The economist was just 28 at the time, yet he was forced to make a life-or-death decision: flee the country or join the fight.

In the spring on 1938, Lindsay learned of a resistance movement forming outside Beijing and, at the first opportunity, traveled with some colleagues to the communist-led Jinchaji base, named after the area straddling Hebei and Shanxi provinces.

Inspired by what he saw, he returned to the capital and began to help the guerrilla forces in his spare time by sending supplies through secret channels, the most important of which were medicine and radio parts.
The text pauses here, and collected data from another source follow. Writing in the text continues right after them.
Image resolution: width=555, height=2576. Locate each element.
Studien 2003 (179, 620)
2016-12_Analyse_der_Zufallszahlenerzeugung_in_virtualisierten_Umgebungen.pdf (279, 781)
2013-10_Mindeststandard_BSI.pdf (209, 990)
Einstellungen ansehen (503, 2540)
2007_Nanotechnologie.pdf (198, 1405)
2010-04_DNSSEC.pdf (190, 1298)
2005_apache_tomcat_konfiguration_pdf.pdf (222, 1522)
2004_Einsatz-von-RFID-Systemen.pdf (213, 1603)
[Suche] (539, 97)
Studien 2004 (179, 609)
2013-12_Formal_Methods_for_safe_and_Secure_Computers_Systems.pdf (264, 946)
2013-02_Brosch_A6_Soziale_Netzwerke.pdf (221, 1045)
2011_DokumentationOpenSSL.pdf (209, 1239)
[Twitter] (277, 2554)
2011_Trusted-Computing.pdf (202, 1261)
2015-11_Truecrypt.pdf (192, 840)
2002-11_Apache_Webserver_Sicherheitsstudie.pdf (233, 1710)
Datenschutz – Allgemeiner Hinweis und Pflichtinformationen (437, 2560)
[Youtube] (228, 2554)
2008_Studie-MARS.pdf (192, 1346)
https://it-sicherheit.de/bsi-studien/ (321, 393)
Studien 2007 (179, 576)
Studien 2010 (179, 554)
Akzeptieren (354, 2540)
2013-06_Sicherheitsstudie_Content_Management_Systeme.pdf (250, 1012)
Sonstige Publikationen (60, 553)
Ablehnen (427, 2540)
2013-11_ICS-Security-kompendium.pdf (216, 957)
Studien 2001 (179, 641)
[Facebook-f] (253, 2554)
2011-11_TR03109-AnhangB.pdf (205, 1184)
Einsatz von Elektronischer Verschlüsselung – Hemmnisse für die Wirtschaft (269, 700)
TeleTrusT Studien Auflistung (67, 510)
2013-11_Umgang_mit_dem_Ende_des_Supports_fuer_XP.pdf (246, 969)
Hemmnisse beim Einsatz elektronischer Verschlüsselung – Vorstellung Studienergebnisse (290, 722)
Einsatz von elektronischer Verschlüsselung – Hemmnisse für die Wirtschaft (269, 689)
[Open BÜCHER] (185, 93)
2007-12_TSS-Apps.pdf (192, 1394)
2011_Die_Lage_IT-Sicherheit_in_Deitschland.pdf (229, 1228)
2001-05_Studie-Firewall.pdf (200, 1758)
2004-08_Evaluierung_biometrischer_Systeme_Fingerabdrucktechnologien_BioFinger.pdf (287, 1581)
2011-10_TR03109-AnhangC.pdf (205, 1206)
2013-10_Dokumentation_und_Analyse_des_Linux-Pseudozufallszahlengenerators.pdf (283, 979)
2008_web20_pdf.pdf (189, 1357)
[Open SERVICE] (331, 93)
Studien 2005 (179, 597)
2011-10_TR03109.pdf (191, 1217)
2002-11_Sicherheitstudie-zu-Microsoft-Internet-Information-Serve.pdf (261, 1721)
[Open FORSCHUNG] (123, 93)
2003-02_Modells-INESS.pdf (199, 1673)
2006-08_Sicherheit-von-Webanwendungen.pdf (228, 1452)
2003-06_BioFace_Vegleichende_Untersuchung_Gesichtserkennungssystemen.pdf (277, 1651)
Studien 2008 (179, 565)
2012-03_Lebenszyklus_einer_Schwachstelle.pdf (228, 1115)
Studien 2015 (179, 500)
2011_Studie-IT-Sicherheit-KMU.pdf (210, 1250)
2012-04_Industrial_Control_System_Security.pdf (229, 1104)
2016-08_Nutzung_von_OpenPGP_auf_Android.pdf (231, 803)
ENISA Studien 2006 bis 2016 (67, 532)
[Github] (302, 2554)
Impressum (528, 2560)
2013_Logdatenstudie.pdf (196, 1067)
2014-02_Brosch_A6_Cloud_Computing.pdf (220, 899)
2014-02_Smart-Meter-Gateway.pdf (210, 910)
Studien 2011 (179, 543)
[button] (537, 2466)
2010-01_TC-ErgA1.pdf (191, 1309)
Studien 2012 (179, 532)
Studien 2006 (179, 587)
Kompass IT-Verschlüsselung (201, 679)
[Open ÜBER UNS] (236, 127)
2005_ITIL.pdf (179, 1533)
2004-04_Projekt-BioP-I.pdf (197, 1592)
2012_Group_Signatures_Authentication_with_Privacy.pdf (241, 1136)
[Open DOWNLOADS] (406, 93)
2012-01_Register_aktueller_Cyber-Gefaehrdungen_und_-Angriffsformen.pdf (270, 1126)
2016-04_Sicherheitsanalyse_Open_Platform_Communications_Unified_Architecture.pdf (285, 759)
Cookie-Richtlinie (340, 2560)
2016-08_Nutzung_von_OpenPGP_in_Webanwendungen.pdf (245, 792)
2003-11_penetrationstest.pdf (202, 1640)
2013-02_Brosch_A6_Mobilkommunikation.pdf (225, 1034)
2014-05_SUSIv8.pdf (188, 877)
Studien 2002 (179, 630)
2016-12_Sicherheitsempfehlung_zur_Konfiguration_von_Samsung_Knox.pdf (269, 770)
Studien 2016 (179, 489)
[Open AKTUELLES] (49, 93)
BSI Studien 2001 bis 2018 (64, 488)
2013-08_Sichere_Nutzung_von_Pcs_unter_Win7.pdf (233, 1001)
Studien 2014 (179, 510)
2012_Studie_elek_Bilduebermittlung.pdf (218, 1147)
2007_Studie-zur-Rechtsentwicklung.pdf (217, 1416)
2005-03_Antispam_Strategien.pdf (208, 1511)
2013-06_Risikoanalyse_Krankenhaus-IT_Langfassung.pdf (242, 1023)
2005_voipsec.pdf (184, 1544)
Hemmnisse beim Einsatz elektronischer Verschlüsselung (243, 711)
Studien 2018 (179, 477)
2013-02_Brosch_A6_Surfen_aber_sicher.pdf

Due to his foreign appearance, "although the occupation troops might have had their eyes on this young Englishman, they couldn't search him at the city gates like they did to all the locals", according to professor Tonglin Lu at Shanghai Jiao Tong University's School of the Humanities, an authority on foreigners involved in the Chinese resistance during World War II.

He enlisted the help of one of his students to relabel in Chinese the items he bought, to avoid the stores where he purchased them facing any backlash if Japanese soldiers ever intercepted a shipment. That student was Li Hsiao Li, who later became his wife.

Li was the daughter of a retired army colonel and had intended to study in Nanjing, capital of Jiangsu province, before the Japanese invasion forced her to change her plans and gain admission to Yenching University.